### TEXT SHOWN
⁂

But why, oh why, in heaven's name, are we so eager to make life more manageable by creating a more palatable explanation? Or even worse, pretending the above doesn't exist, except in our minds, where an attitude adjustment is the simple solution.
Here's the deal: meaning comes with presence.
In other words, "Be there, when you are there."
And the really good news is that this is true for the life we give to others around us, as much as it is true for our own life.
Dr. Irvin Yalom writes, "(She) described the horrible days of her cancer's recurrence. . .She cried when she told me about calling her surgeon, a friend of twenty years, only to be informed by his nurse that there were to be no further appointments because the doctor had nothing more to offer. "What is wrong with doctors? Why don't they understand the importance of sheer presence?" she asked. "Why can't they realize that the very moment they have nothing else to offer is the moment they are most needed?" (Momma and the Meaning of Life)

⁂

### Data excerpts
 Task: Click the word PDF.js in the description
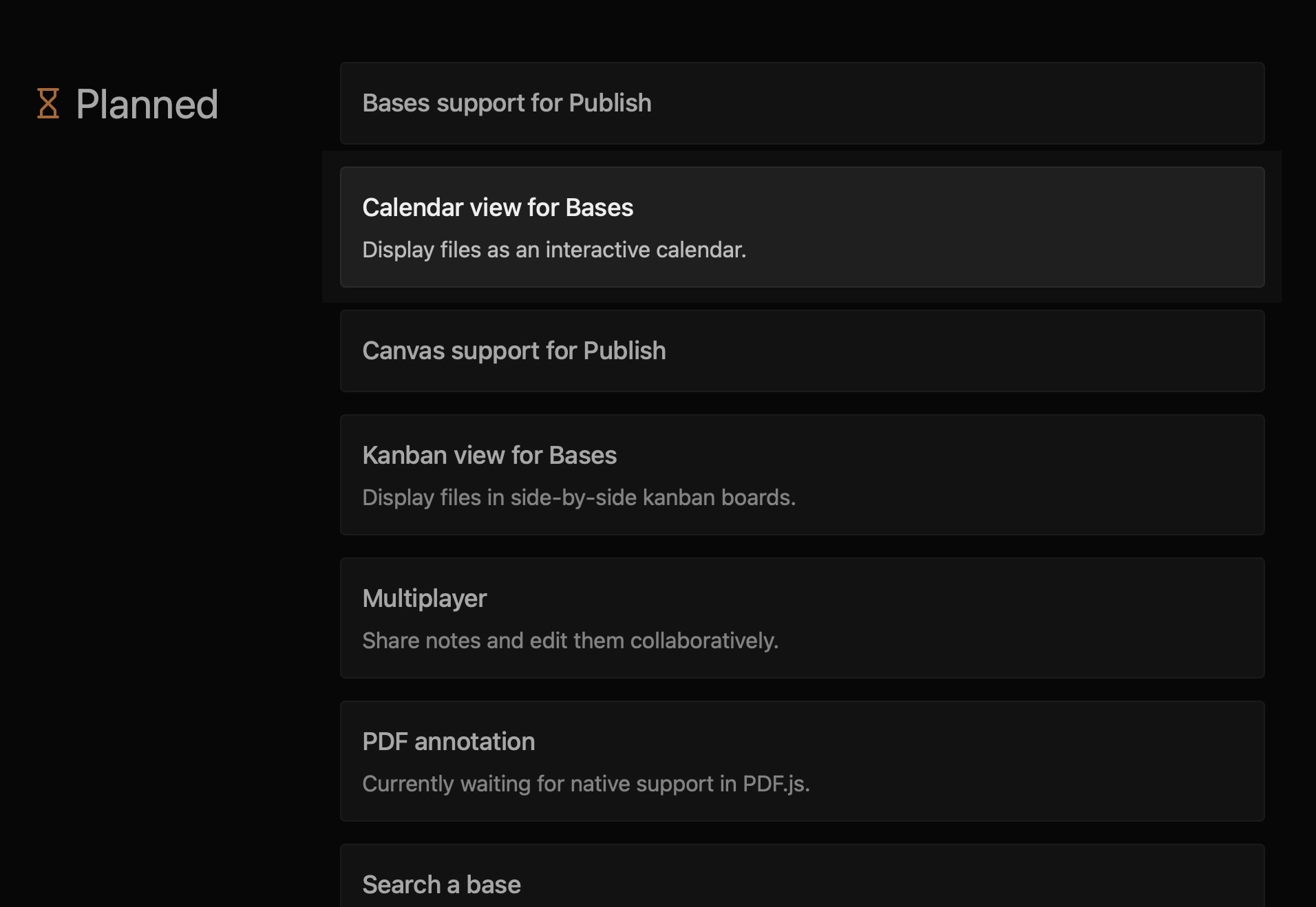(775, 784)
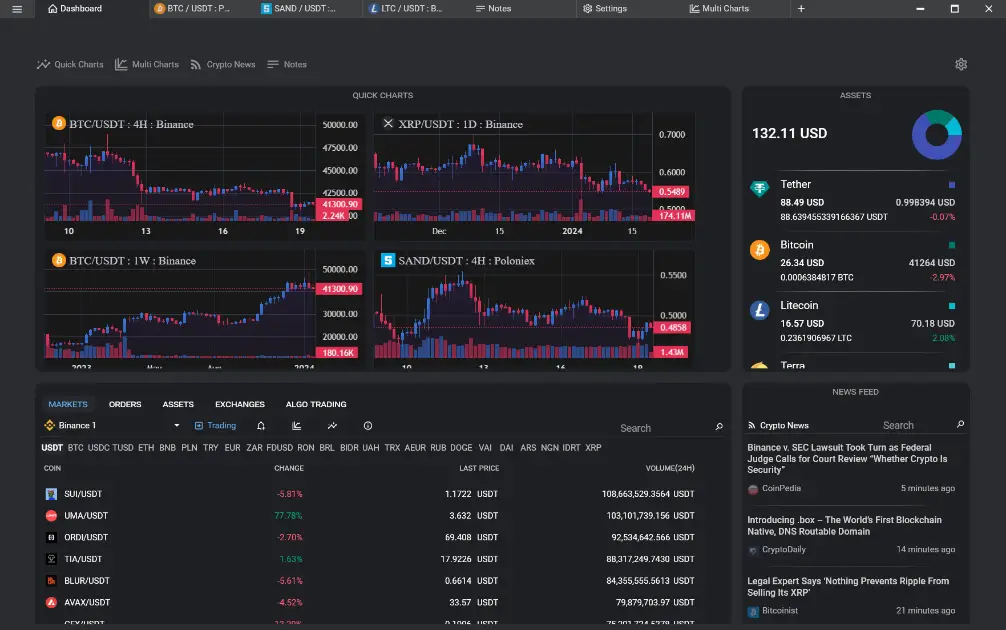Select the BTC quote currency filter
Viewport: 1006px width, 630px height.
click(76, 448)
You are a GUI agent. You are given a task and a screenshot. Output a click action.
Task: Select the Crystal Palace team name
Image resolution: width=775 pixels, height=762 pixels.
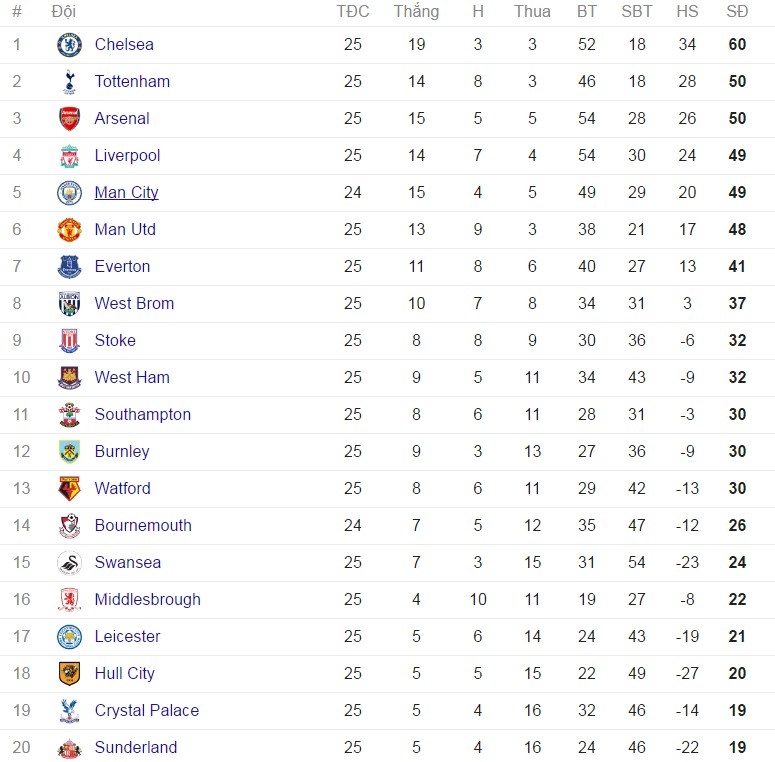point(146,711)
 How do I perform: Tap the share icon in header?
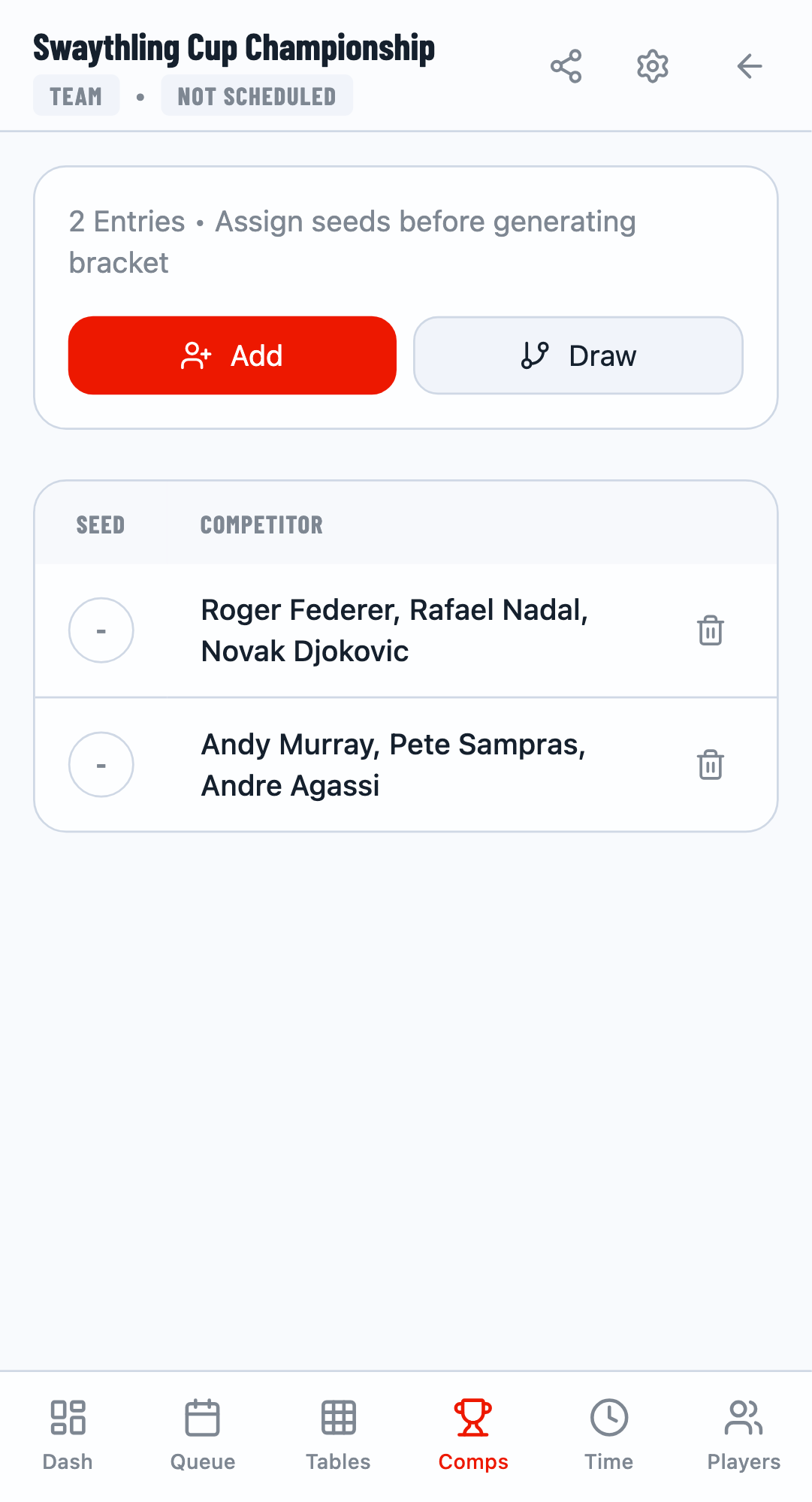coord(566,66)
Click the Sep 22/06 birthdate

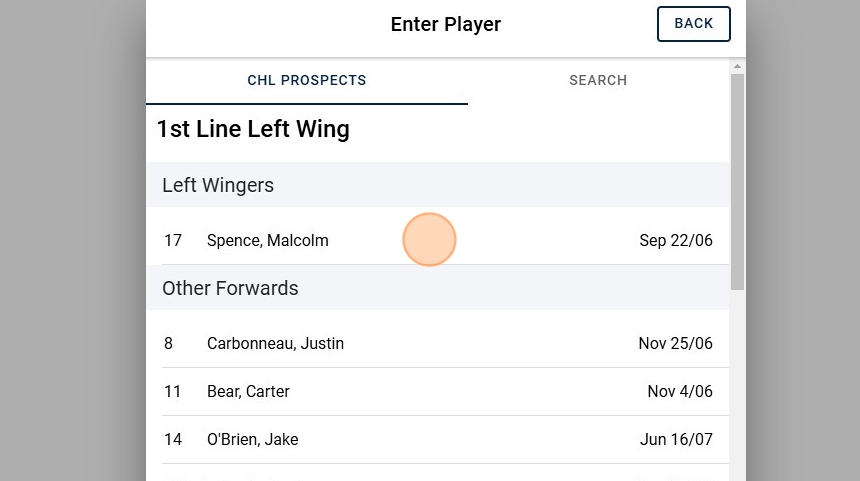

⁂

### WORK REQUIRED
Can you reproduce the passage on presence word for word, from "And the really" up to and including "Meaning of Life)"?

### SOLUTION TO THIS TASK
And the really good news is that this is true for the life we give to others around us, as much as it is true for our own life.
Dr. Irvin Yalom writes, "(She) described the horrible days of her cancer's recurrence. . .She cried when she told me about calling her surgeon, a friend of twenty years, only to be informed by his nurse that there were to be no further appointments because the doctor had nothing more to offer. "What is wrong with doctors? Why don't they understand the importance of sheer presence?" she asked. "Why can't they realize that the very moment they have nothing else to offer is the moment they are most needed?" (Momma and the Meaning of Life)